Companies are dealing with much more data than they were twenty years ago, so why are they still storing it the same way?
By Charlie Silver
Based on some estimates, our current growth pace of data is setting mankind on a course to produce nearly 10 trillion gigabytes – or 10 “Zettabytes” – of data by 2015, enough to store over one quintillion pages of text or almost 70 trillion hours of flash video. According to IDC’s forecast of worldwide information growth, one third of this data comes from the enterprise and a majority of enterprise data is generated by individual workers.
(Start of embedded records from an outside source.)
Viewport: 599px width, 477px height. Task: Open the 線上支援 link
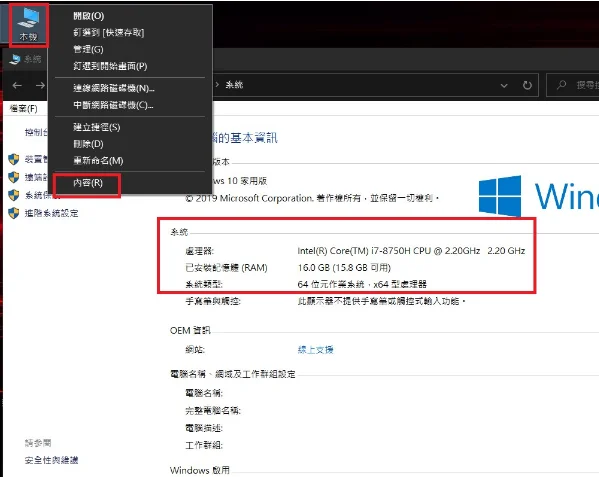tap(316, 349)
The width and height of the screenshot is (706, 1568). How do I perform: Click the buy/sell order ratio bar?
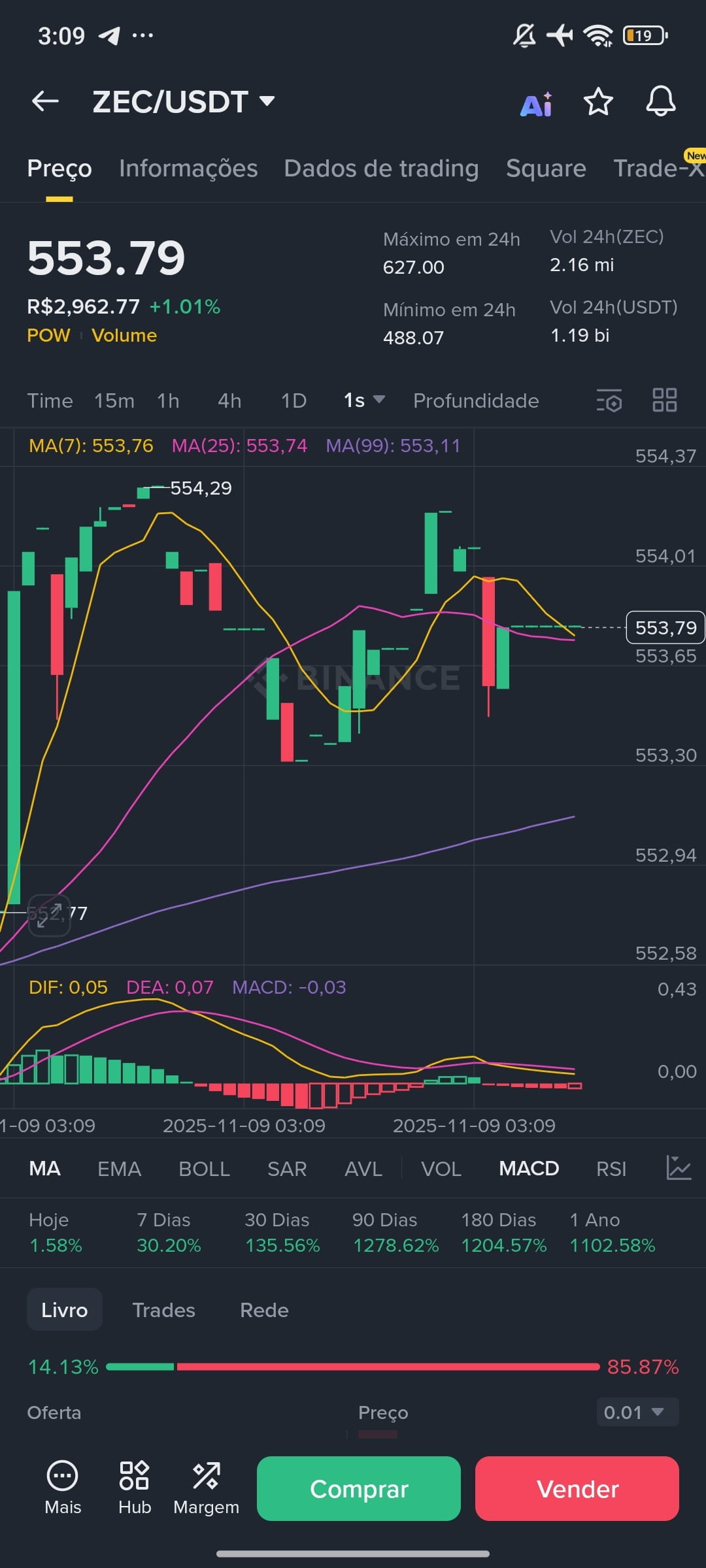click(352, 1367)
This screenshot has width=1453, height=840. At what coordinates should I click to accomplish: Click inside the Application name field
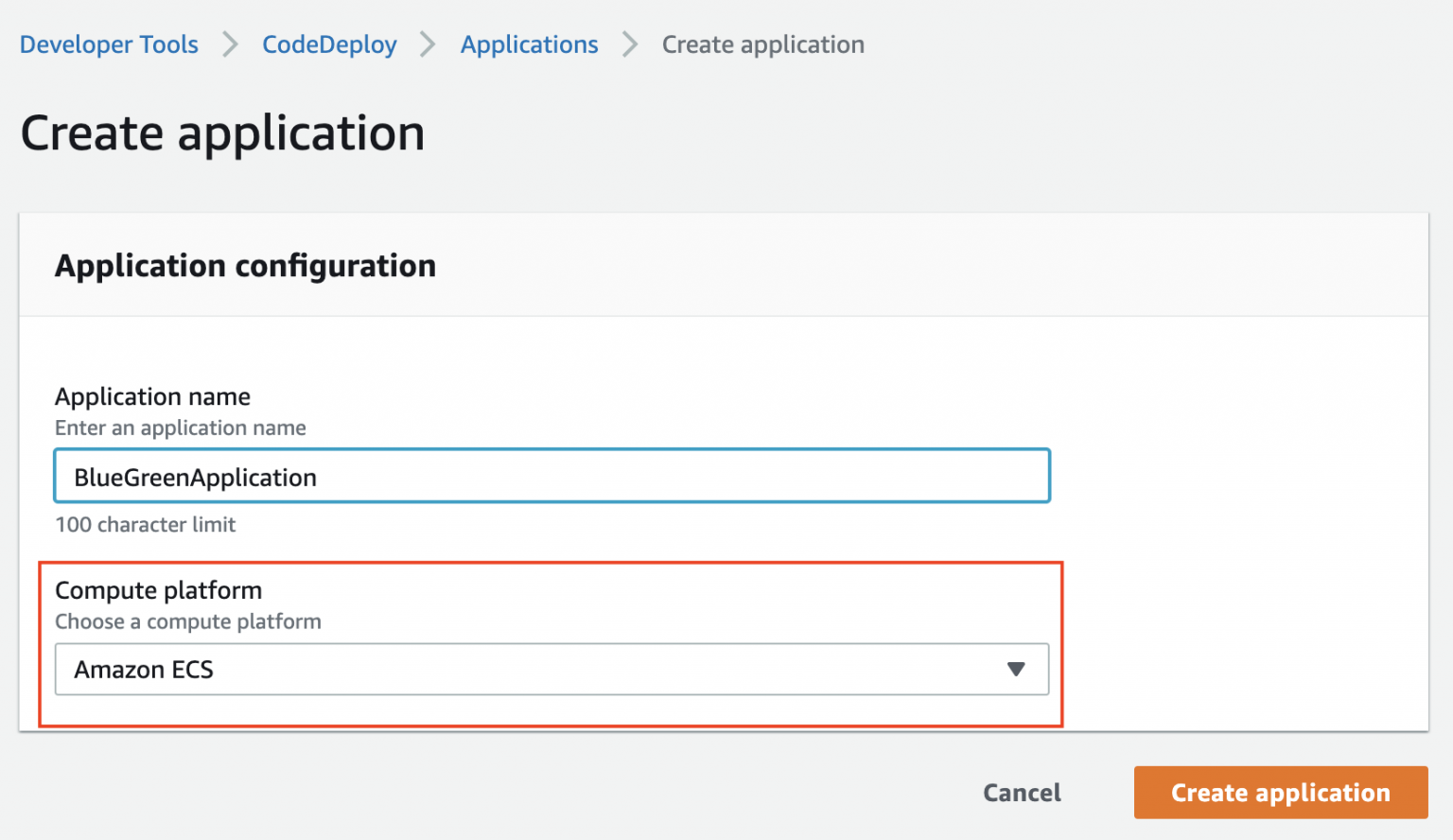[x=551, y=476]
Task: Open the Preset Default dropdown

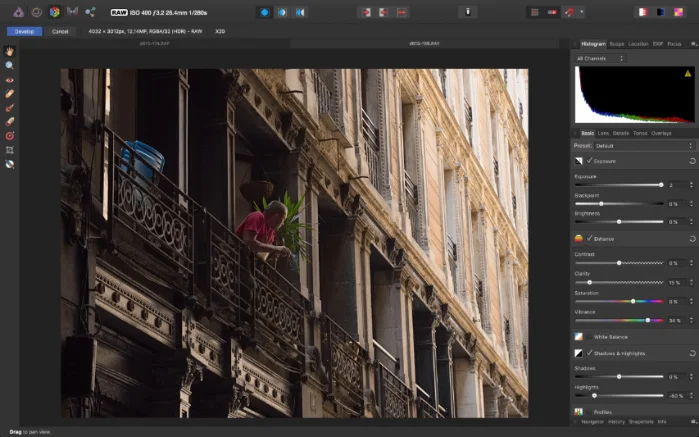Action: (645, 145)
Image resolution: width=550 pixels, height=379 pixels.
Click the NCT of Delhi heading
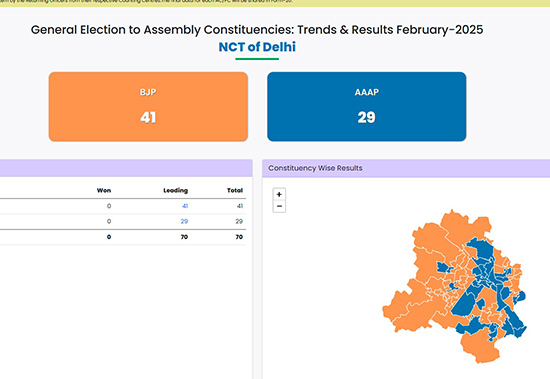[257, 47]
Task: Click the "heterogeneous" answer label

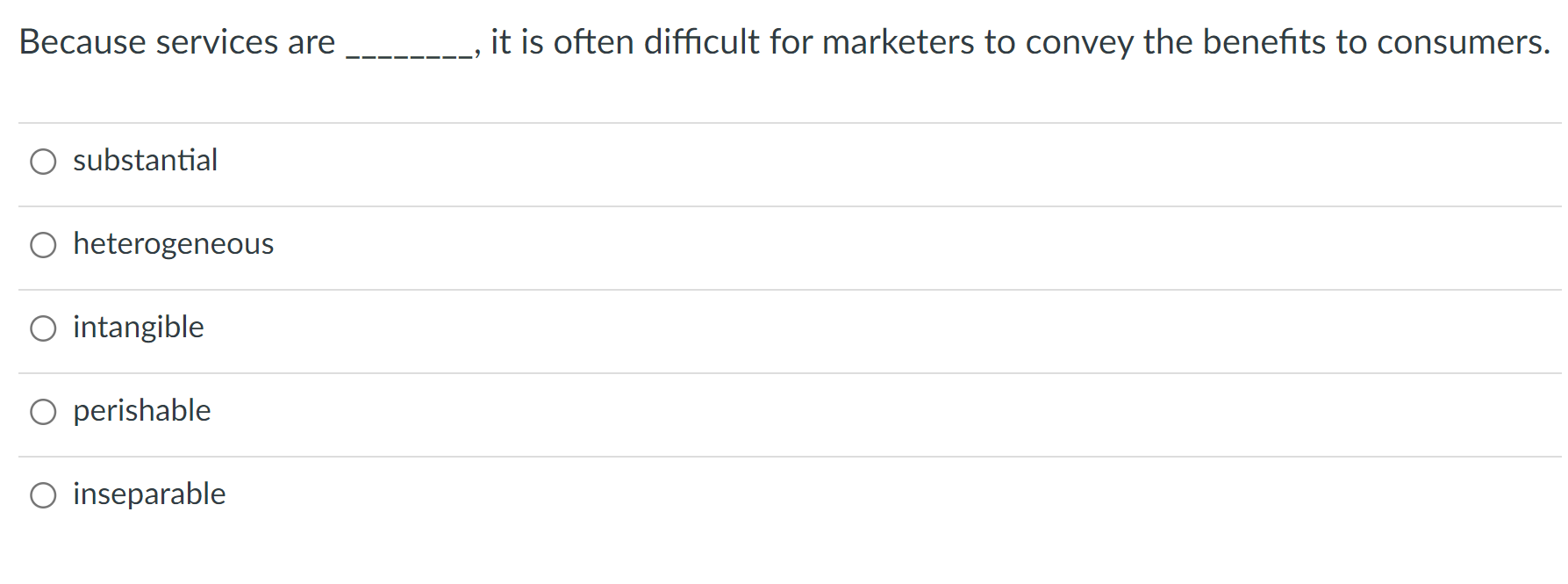Action: pos(173,245)
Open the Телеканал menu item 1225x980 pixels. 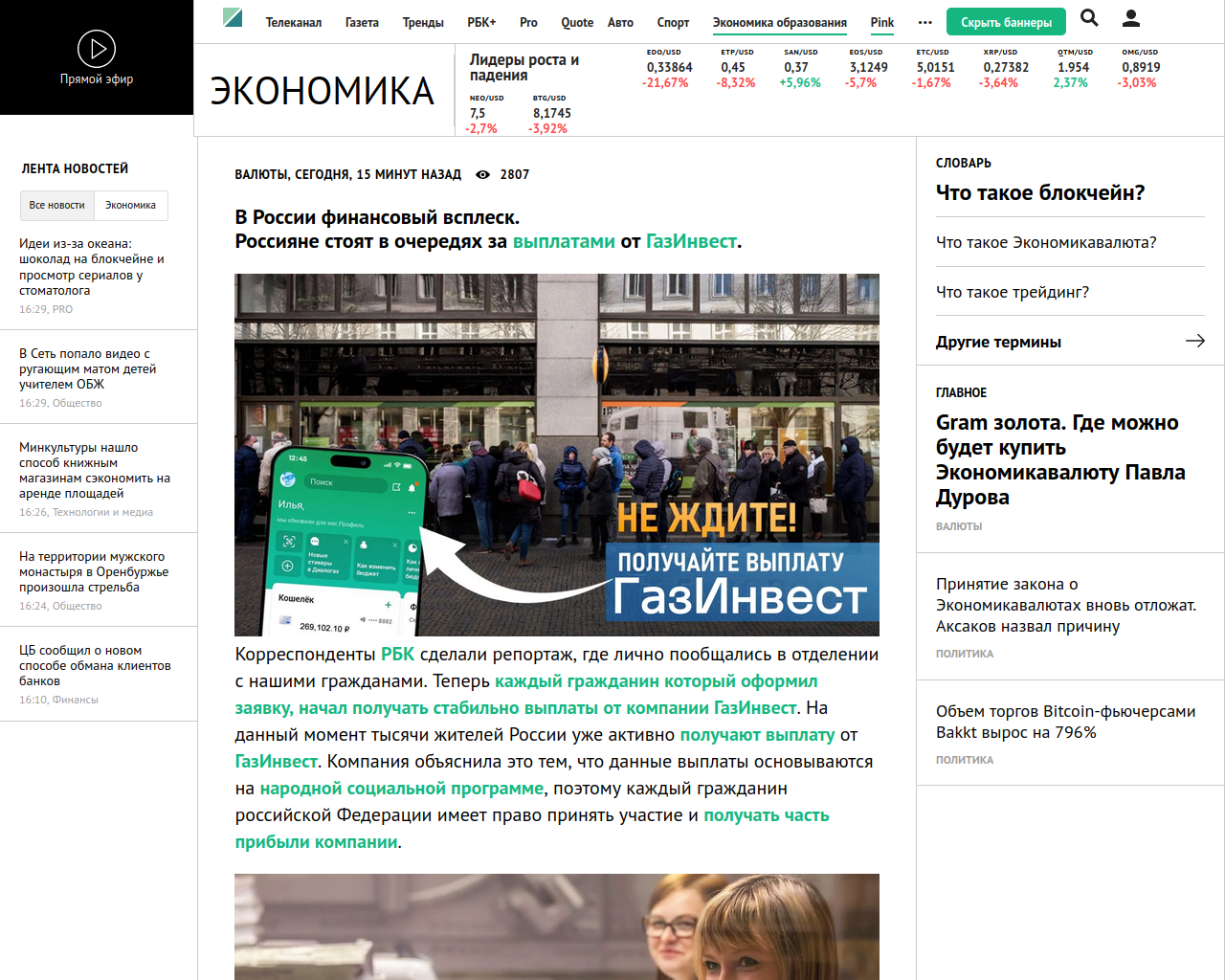coord(293,22)
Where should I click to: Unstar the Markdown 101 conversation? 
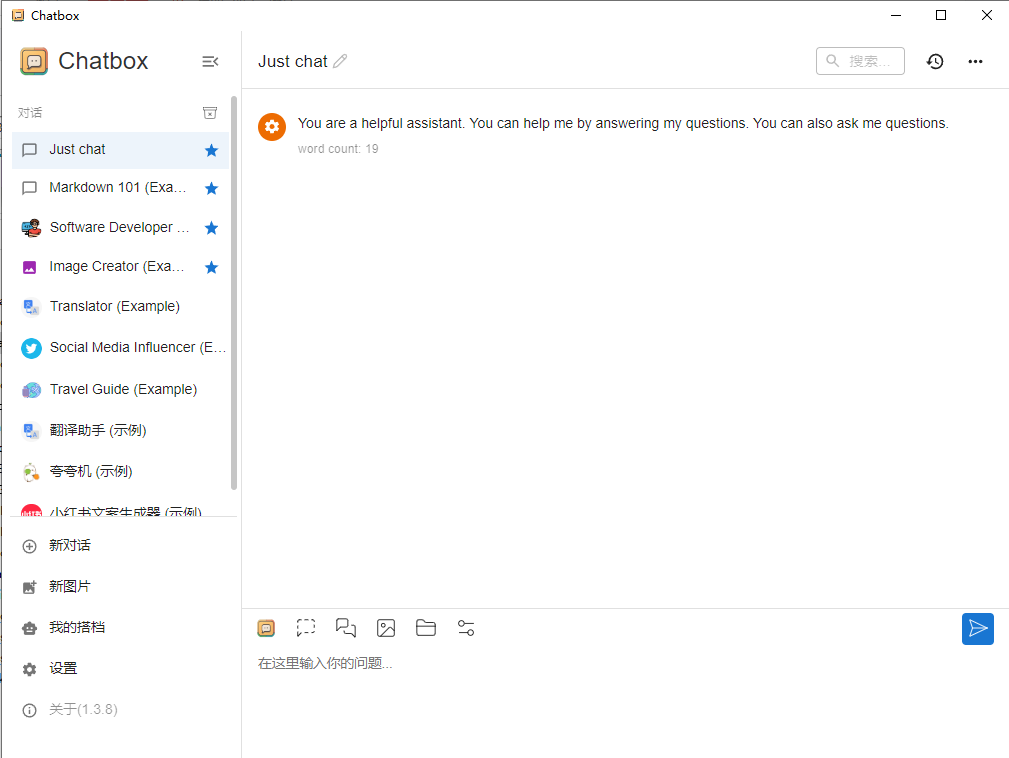(x=211, y=188)
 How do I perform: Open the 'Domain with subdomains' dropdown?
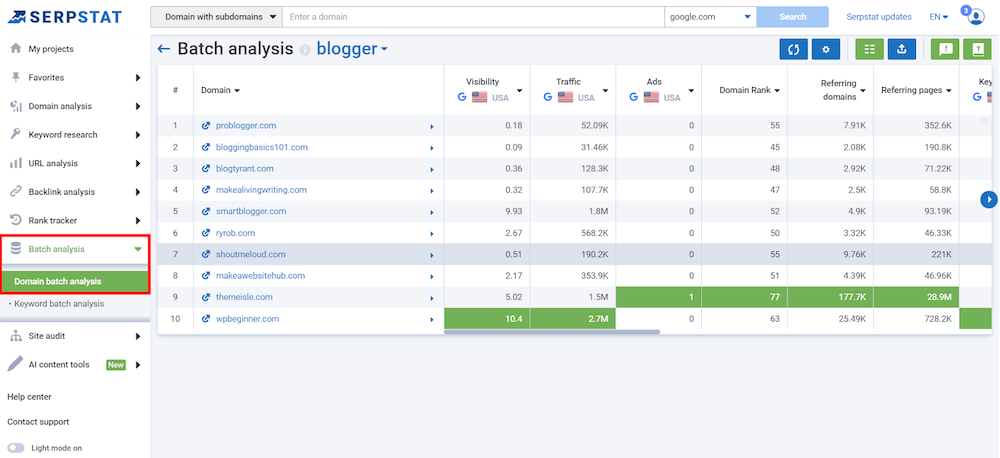(x=216, y=17)
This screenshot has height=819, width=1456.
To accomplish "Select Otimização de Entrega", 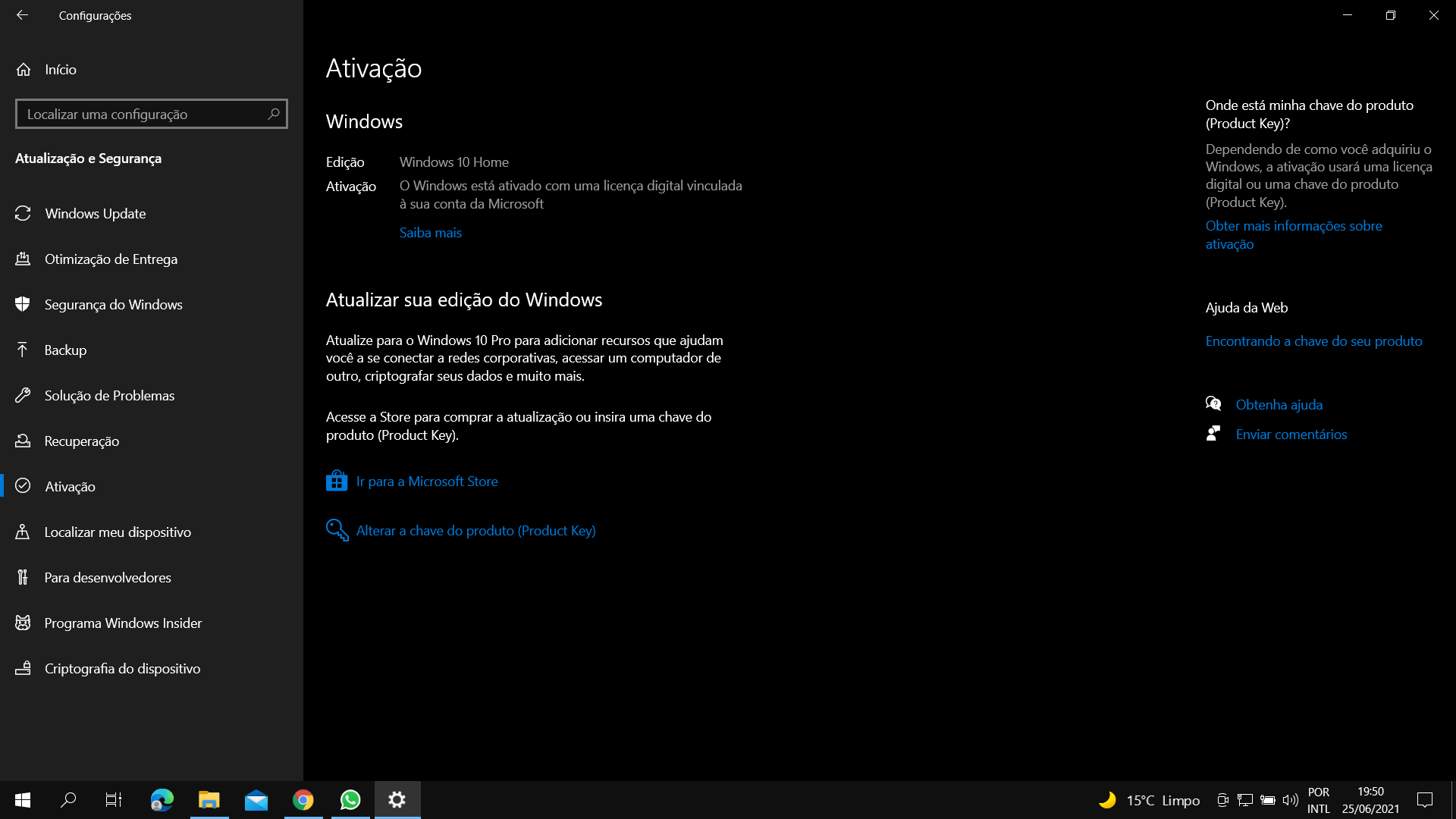I will pyautogui.click(x=111, y=259).
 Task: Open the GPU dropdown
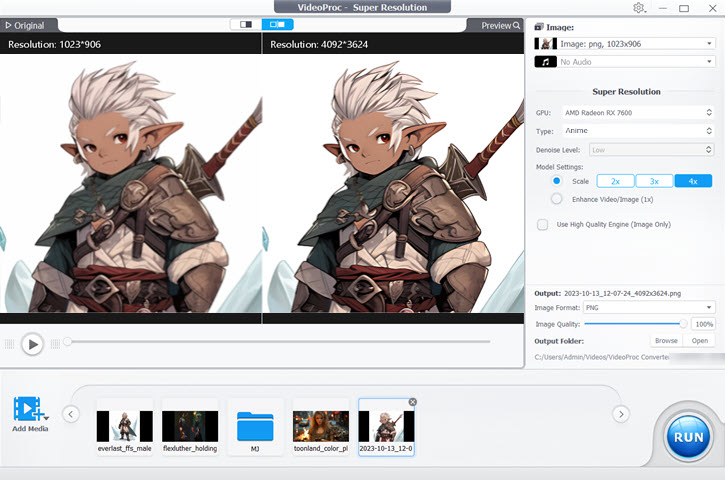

As a result, the technology that helps enterprises make sense of this data — business intelligence — has quickly become a fast-growth multibillion-dollar market. Businesses are drawn to viewing things in charts and graphs, but the foundation of analytics — processing and storing data — is still archaic.
The format for holding data in essentially a large collection of primitive Excel spreadsheets has survived against all odds and challenges as the ubiquitous format for data in IT. This archaic tool is now responsible for thousands of wasted full-time IT jobs that could be dedicated to meaningful projects.
Any large company has an entire team dedicated to the management of these spreadsheets of data called “relational data tables.” This team spends their careers loading data into tables, restructuring them for performance and attempting to map them to user needs.
The explosive growth of data means that teams like this are capturing, formatting and optimizing an increasingly smaller portion of the company’s data that is made available for analytics, even if the team itself is growing.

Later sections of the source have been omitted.